Furthermore, a good CMS is easy to use, easy to adapt and integrate with other applications you use such as your email marketing package.

The choice of content management systems is large, but there are some which stand out from the crowd. They might stand out because they are used for so many websites. Or, it might be because they are awful to use.

A world of choice


There are some brilliant content management systems out there such as Kentico, Drupal, WordPress or Joomla.

Let’s take WordPress - according to the statistics on its own website, well over 76 million sites around the world use it as their CMS. Why so many? It’s free, easy to use, can be easily adapted with custom designs, a myriad of plug-ins to help with SEO, email lists, anti-spam, managing forums, making it friendly to smartphones...the list goes on. In addition, a good developer can customise the CMS to integrate into your own applications (e.g. a subscriptions database).

Never out of date


But, the biggest advantage of WordPress is the fact that it is constantly being updated by people who do nothing but improve it to keep up with hyper-speed of the internet and its ever changing strengths, weaknesses, opportunities and threats.

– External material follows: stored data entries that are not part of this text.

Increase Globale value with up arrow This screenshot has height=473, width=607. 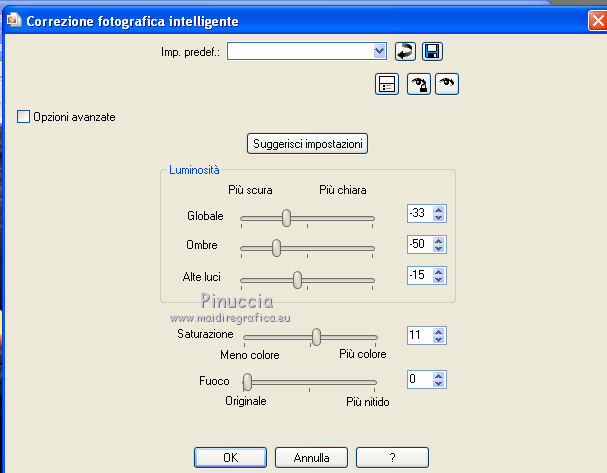[x=439, y=210]
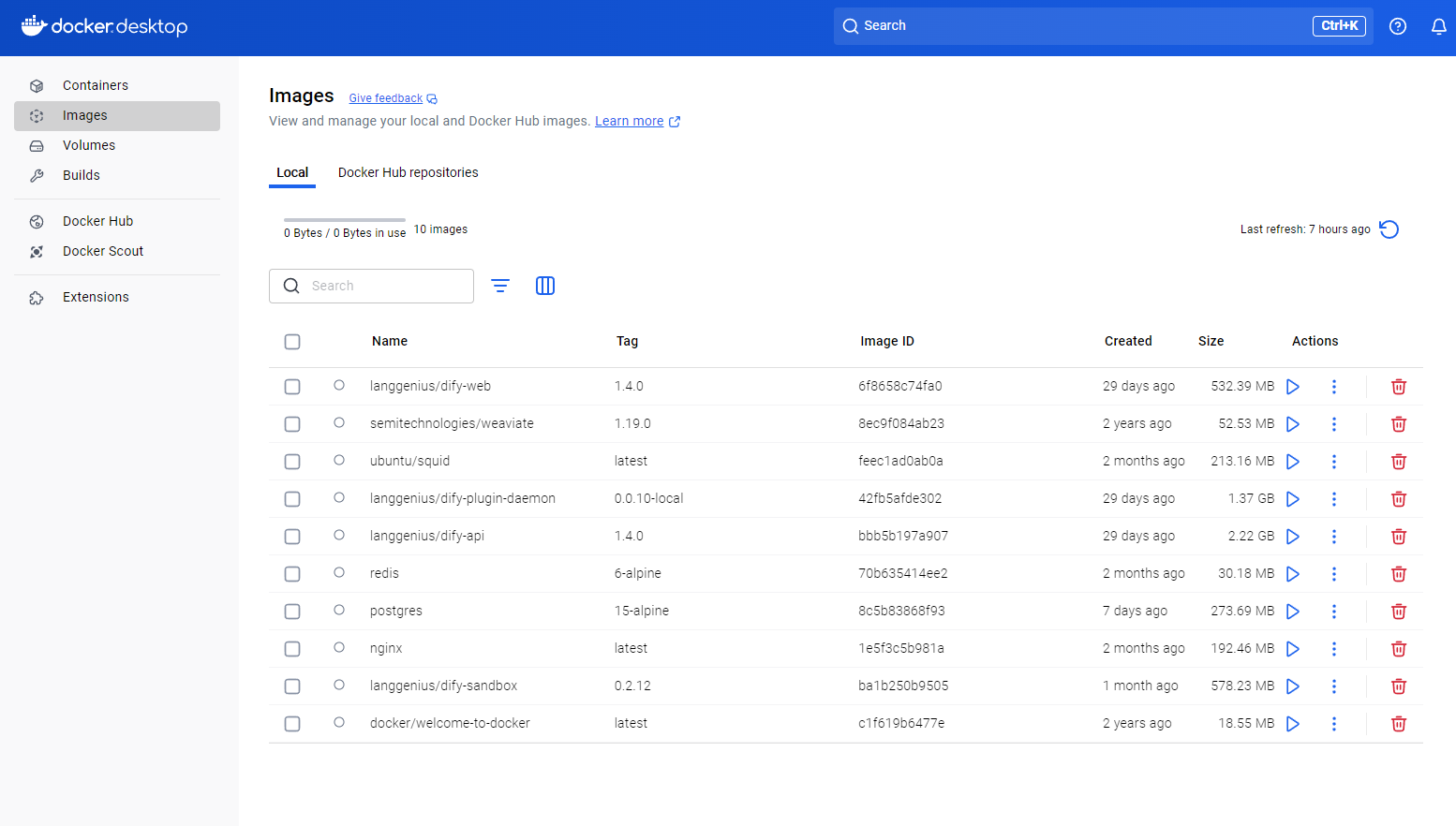Focus the images search field
The height and width of the screenshot is (826, 1456).
pyautogui.click(x=384, y=286)
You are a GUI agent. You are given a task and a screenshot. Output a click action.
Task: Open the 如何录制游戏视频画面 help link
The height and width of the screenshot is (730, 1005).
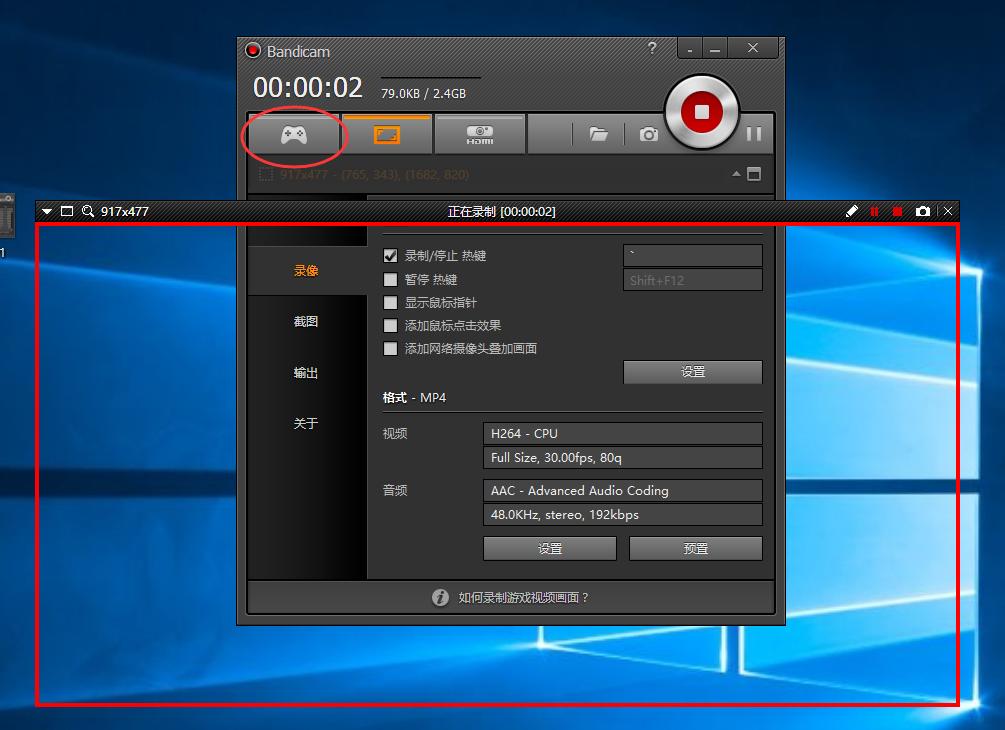click(524, 598)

Therefore, if you are a publisher why would you decide that you are going to develop your own CMS when you won’t stand a chance of the keeping it up to date? It’s like deciding to build your own car. Why bother when it is so costly, difficult to maintain and prevents you from actually doing what you need to do which is to drive?

Focus on publishing


Publishing businesses should concentrate not on developing their own CMS, but on commissioning, curating and creating great content, and publishing it to the web on a CMS which is constantly updated by specialist teams of developers.

Your own developers should concentrate on connecting your websites to other applications such as MailChimp or your CRM system. That will make your publishing business more agile and able to adapt. It’s a lot cheaper too than spending months and months developing something which you could get for free or very cheaply and learn to adapt to your own needs.

Publishing companies must remember that their core skill is publishing, not developing content management systems.